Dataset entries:
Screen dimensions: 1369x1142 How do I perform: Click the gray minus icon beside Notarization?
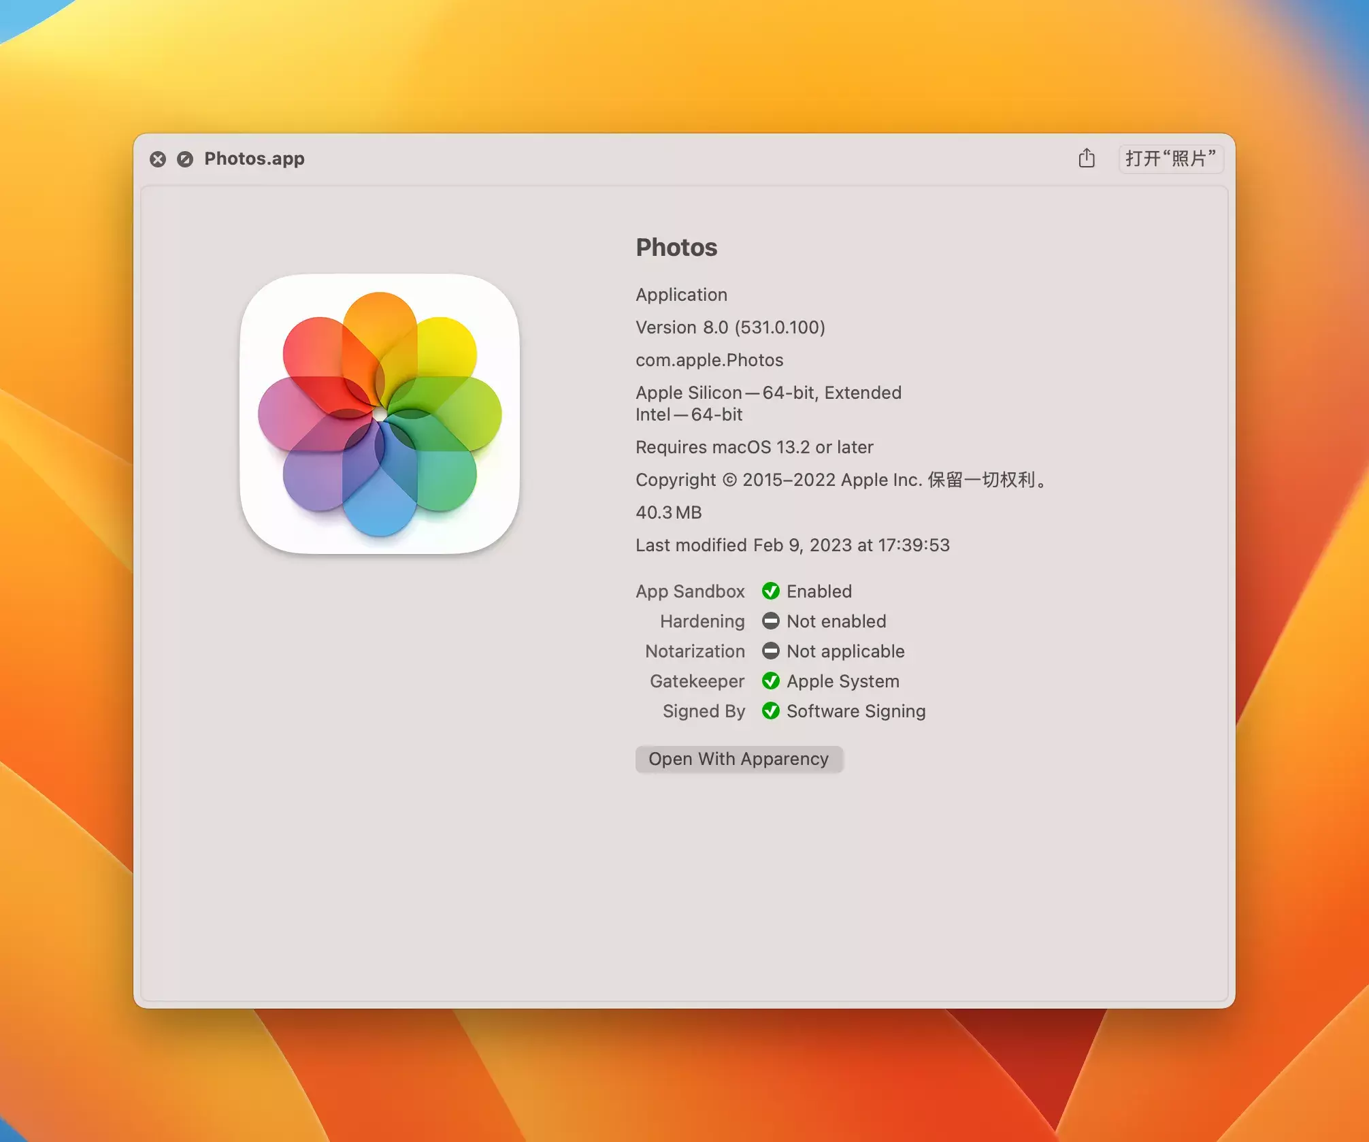770,651
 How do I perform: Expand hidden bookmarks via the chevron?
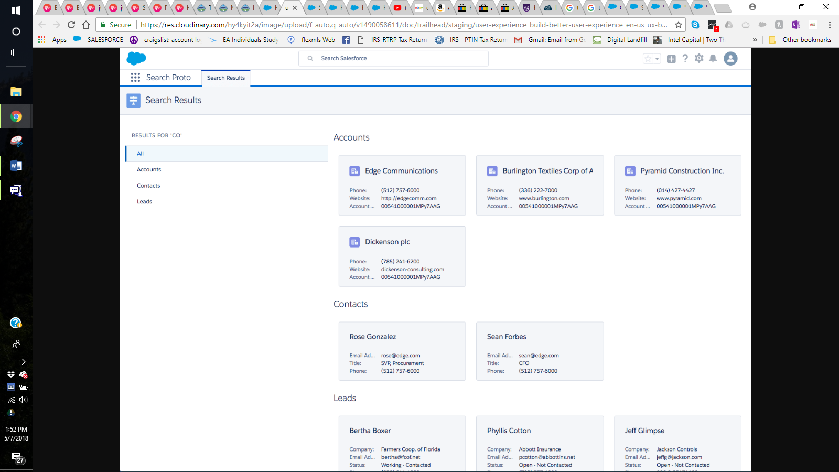(x=755, y=39)
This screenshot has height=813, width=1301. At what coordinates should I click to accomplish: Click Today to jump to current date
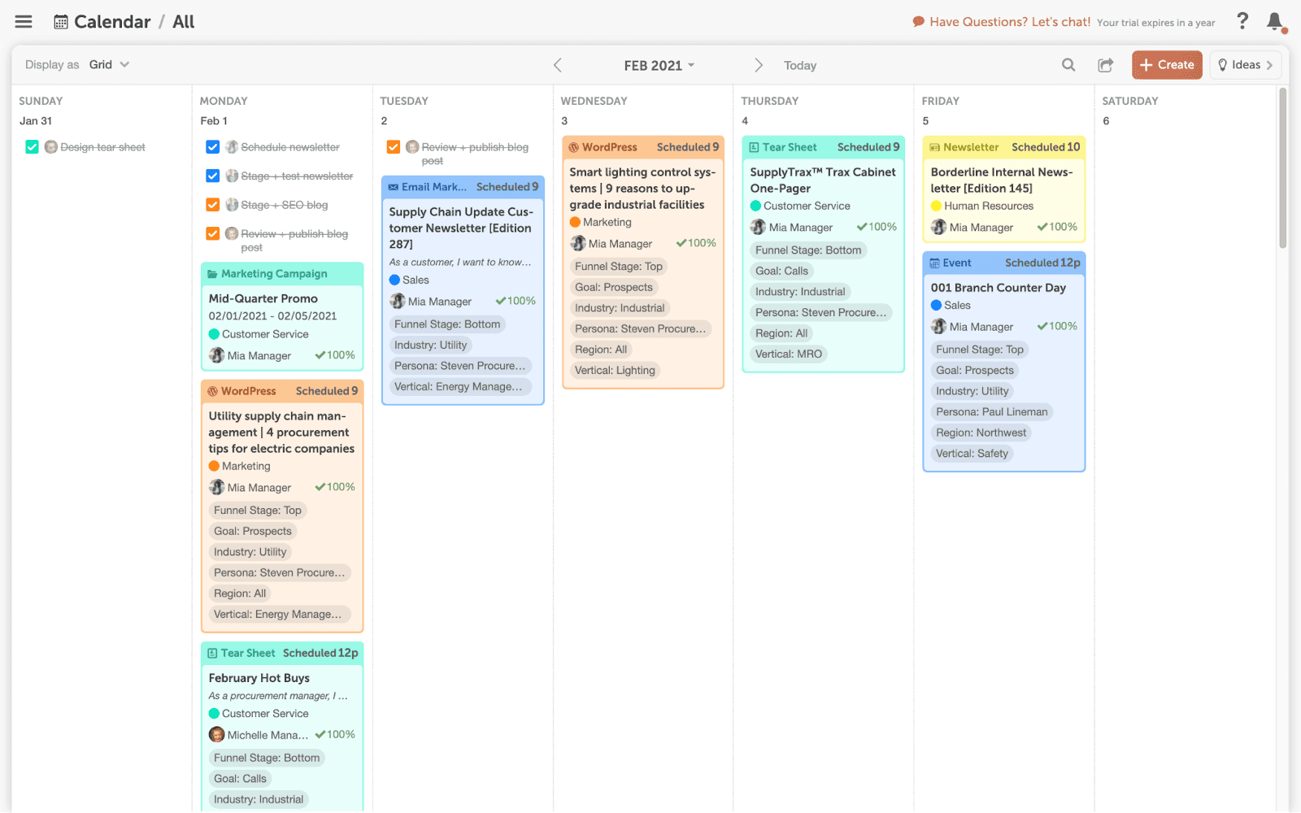tap(799, 65)
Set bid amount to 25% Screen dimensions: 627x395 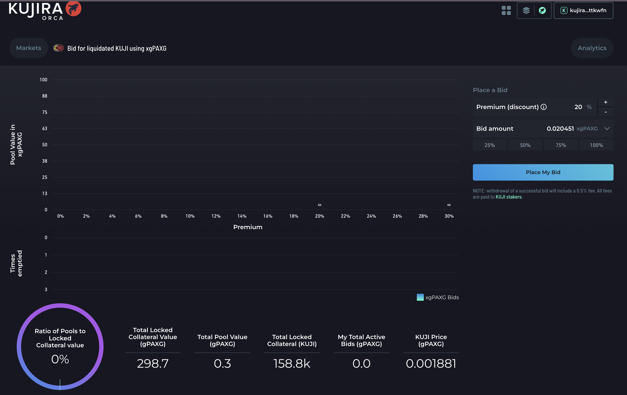click(490, 145)
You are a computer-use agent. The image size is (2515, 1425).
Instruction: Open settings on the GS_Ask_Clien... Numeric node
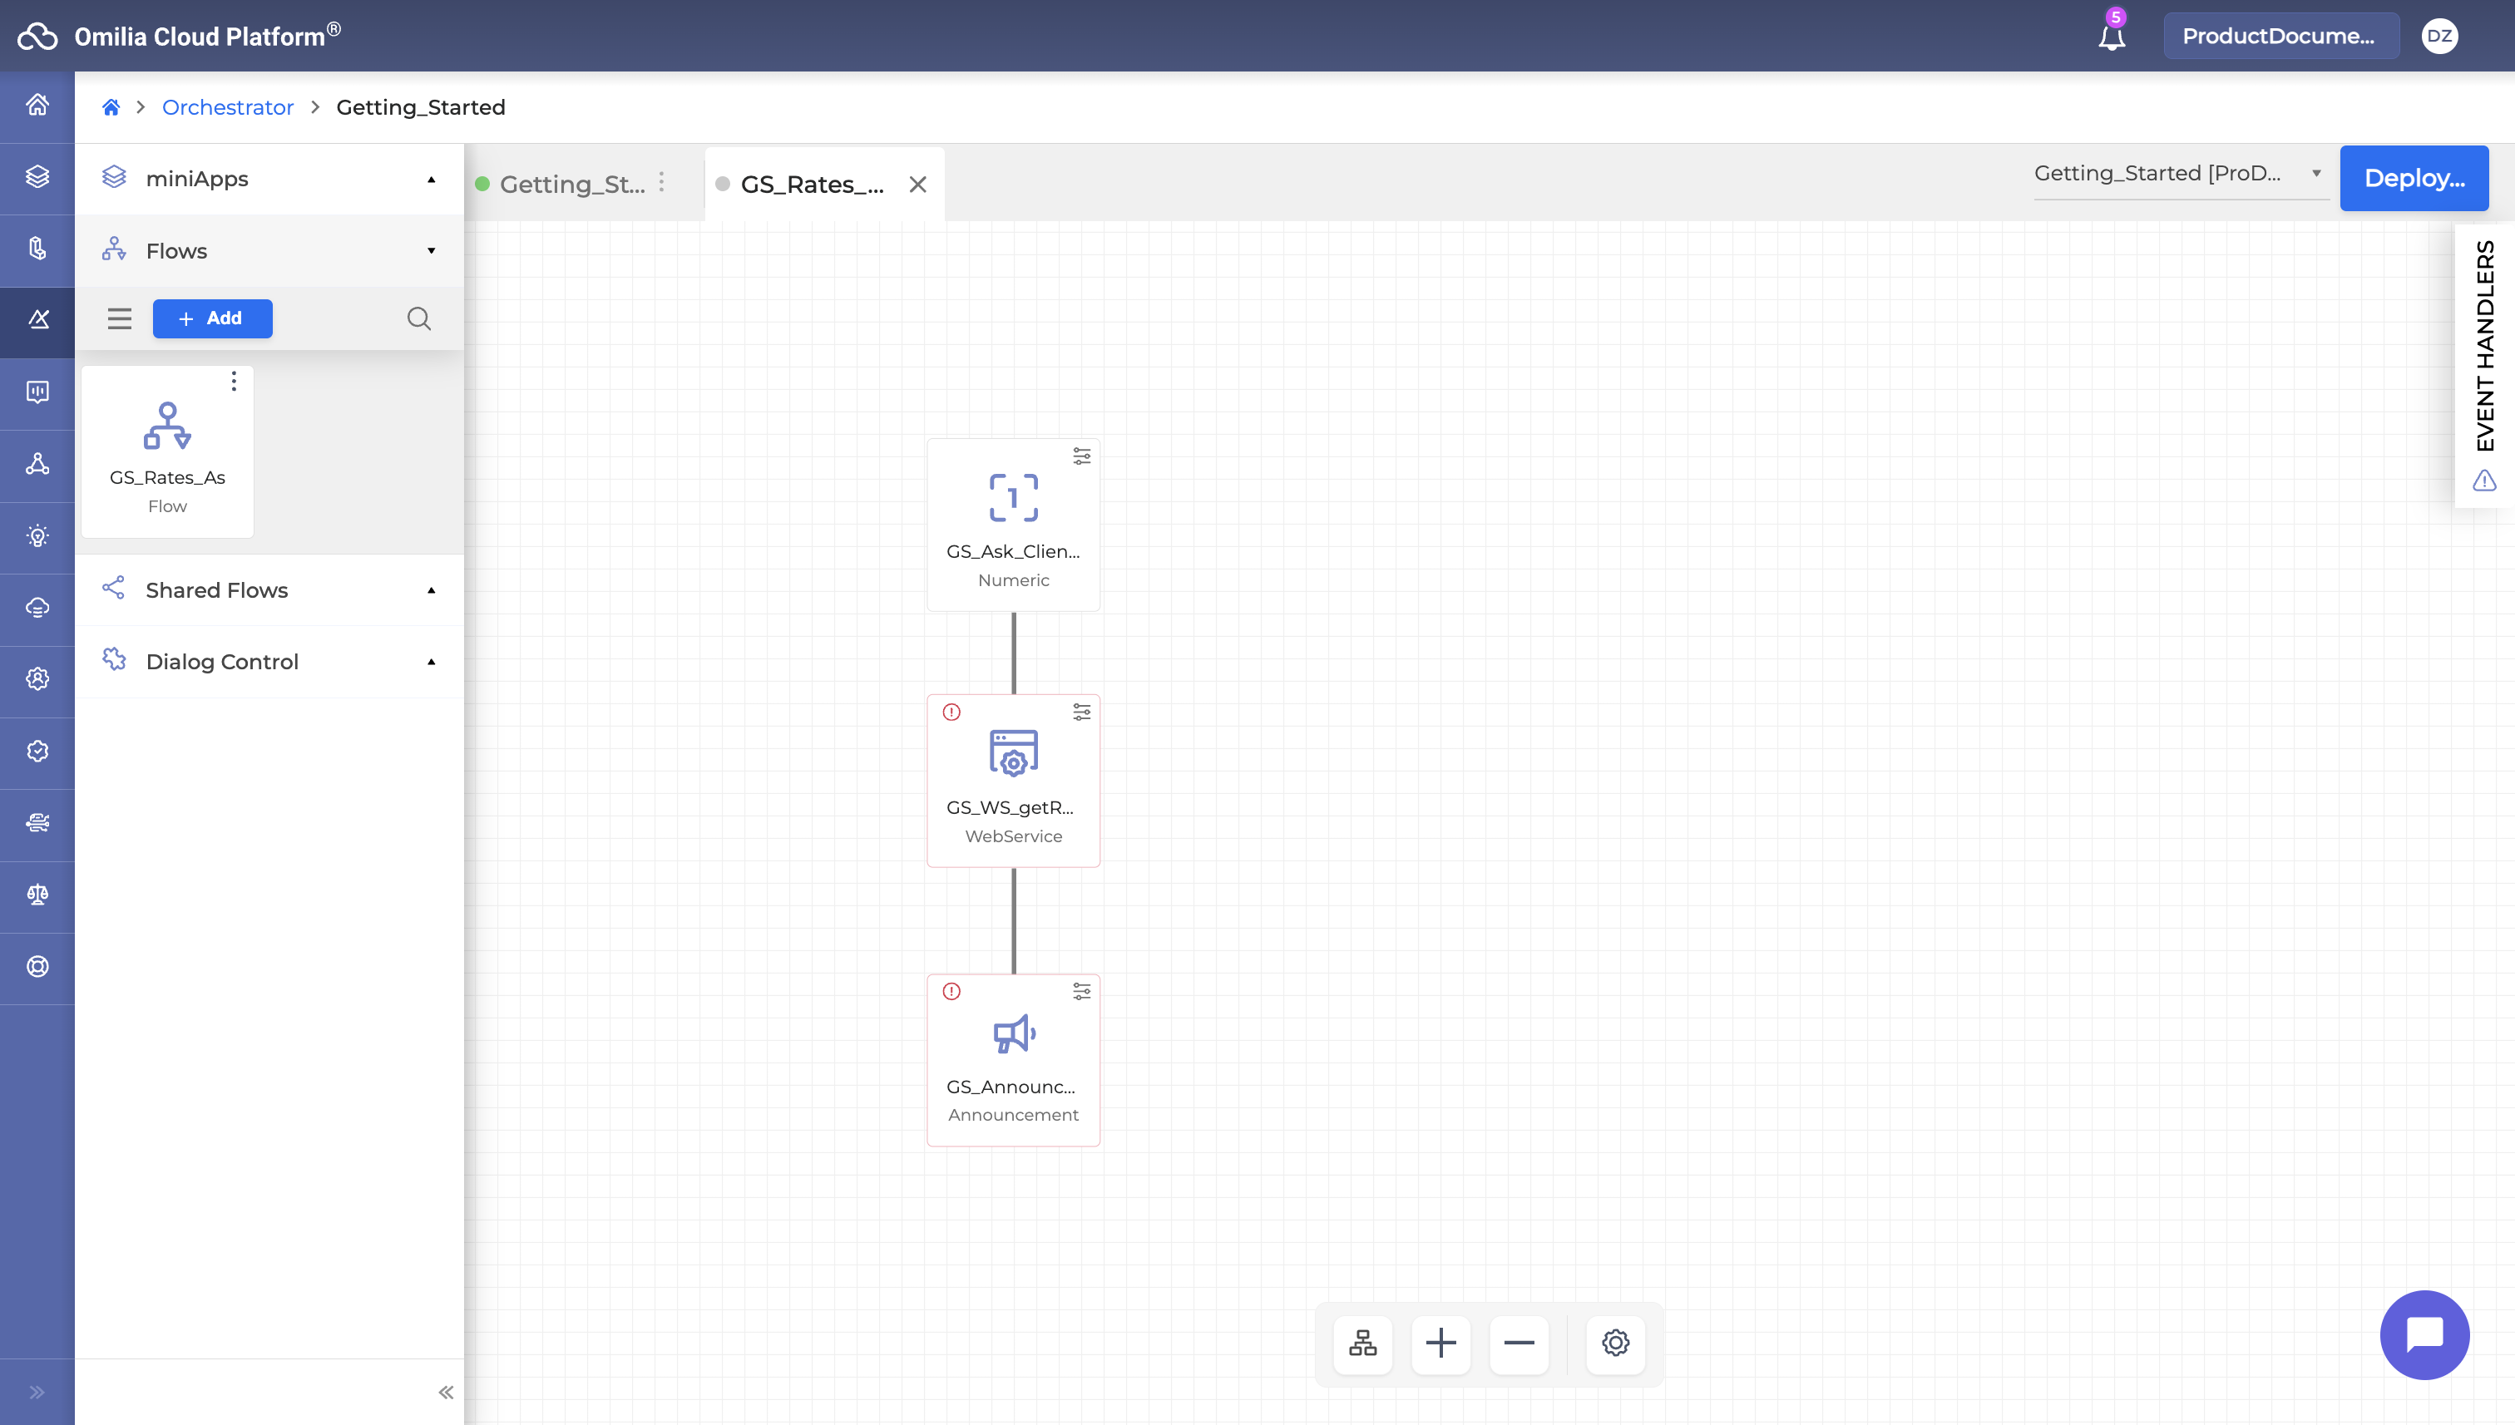click(1081, 456)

- **Brief**
The reply needs to repeat exactly the line containing "Instruction: Open settings" and each line after it, through the final line of the entries above, and to skip the pictures.

- **Solution below**
Instruction: Open settings on the GS_Ask_Clien... Numeric node
click(1081, 456)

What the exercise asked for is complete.